__DATA PROVIDED__
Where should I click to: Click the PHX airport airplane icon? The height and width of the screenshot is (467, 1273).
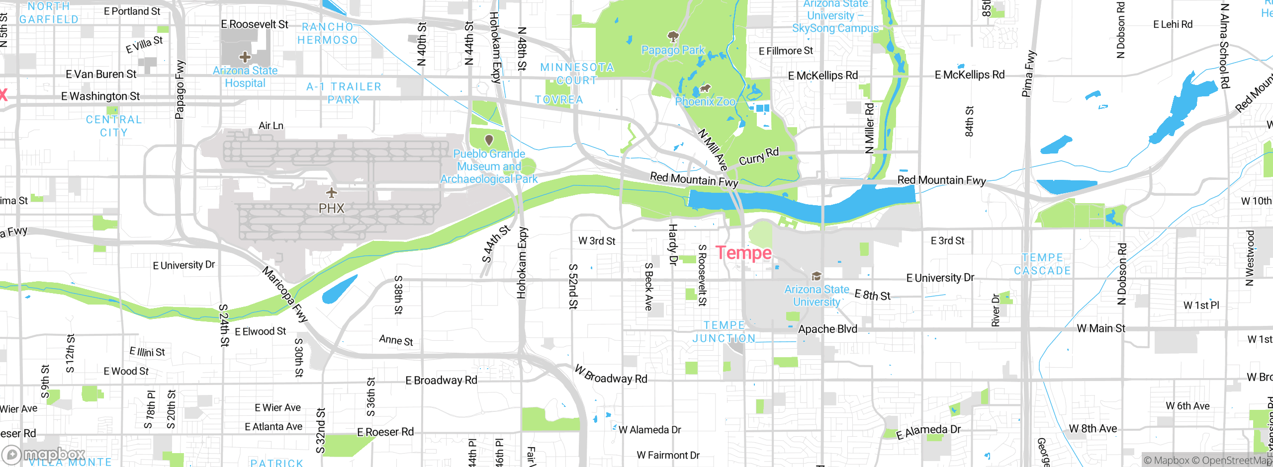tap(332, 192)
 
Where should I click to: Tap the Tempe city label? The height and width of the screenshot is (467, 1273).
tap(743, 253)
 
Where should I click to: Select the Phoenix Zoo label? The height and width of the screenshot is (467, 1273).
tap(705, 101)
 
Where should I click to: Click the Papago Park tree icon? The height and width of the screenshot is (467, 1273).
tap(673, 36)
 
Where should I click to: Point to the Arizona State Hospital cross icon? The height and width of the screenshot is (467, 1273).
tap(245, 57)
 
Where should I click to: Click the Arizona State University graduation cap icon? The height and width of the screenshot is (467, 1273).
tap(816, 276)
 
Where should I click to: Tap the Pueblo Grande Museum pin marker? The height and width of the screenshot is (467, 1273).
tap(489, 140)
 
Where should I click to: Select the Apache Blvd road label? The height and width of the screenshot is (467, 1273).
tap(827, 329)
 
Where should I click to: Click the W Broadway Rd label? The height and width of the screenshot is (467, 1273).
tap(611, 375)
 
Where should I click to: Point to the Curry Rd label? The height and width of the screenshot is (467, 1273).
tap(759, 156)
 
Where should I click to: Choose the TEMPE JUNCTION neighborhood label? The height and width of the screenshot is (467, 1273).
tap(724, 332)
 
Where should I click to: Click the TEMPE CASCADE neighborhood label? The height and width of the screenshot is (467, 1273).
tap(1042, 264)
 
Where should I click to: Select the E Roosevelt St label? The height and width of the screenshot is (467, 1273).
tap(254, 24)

* * *

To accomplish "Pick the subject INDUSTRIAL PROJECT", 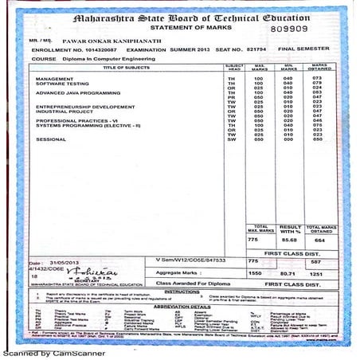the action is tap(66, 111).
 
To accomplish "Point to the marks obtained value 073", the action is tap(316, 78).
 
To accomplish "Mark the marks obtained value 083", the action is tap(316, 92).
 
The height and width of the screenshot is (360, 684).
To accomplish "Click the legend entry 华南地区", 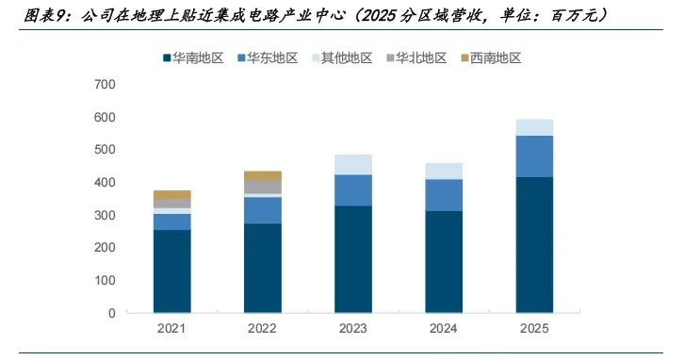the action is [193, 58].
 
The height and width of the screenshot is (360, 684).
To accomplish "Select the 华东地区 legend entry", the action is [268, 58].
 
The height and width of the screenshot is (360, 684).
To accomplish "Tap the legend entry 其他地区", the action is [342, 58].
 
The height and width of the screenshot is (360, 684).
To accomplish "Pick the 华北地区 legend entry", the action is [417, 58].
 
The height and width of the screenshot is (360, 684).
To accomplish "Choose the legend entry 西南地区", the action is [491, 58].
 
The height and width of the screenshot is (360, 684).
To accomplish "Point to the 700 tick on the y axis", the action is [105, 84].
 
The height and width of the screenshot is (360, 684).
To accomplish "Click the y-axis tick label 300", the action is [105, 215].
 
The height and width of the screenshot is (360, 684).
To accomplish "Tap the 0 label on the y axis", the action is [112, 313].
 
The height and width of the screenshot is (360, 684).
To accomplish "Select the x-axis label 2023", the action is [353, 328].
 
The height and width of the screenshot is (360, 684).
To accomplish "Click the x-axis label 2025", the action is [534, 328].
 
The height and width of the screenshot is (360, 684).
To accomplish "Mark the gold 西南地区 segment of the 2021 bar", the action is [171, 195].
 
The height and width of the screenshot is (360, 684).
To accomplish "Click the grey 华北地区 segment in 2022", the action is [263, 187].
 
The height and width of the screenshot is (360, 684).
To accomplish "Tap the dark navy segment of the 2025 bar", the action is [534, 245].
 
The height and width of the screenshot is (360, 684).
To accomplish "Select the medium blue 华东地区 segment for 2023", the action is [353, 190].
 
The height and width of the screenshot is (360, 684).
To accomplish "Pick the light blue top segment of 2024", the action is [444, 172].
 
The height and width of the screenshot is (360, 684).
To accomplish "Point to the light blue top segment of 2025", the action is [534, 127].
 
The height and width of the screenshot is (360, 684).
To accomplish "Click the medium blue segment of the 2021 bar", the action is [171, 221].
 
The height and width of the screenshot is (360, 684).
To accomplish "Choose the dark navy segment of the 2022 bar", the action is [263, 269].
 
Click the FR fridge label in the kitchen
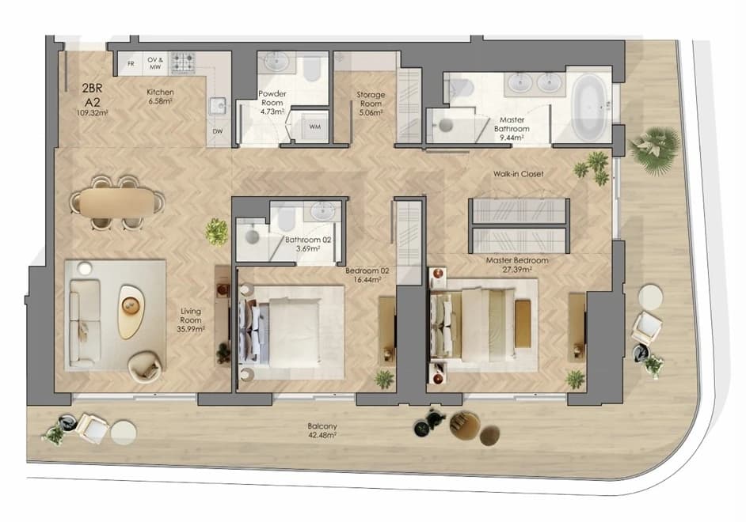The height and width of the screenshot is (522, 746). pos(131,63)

__PROMPT__
Render the lines from the one containing "Where should I click to: Select the Apache" up to and including the one containing "tap(611, 375)" as a Markdown table, omitting blank lines. Use two columns: Row, holding a running number, and Entry Line, holding the line itself.

__EXERCISE OUTPUT__
| Row | Entry Line |
|---|---|
| 1 | Where should I click to: Select the Apache Blvd road label? The height and width of the screenshot is (467, 1273). |
| 2 | tap(827, 329) |
| 3 | Where should I click to: Click the W Broadway Rd label? The height and width of the screenshot is (467, 1273). |
| 4 | tap(611, 375) |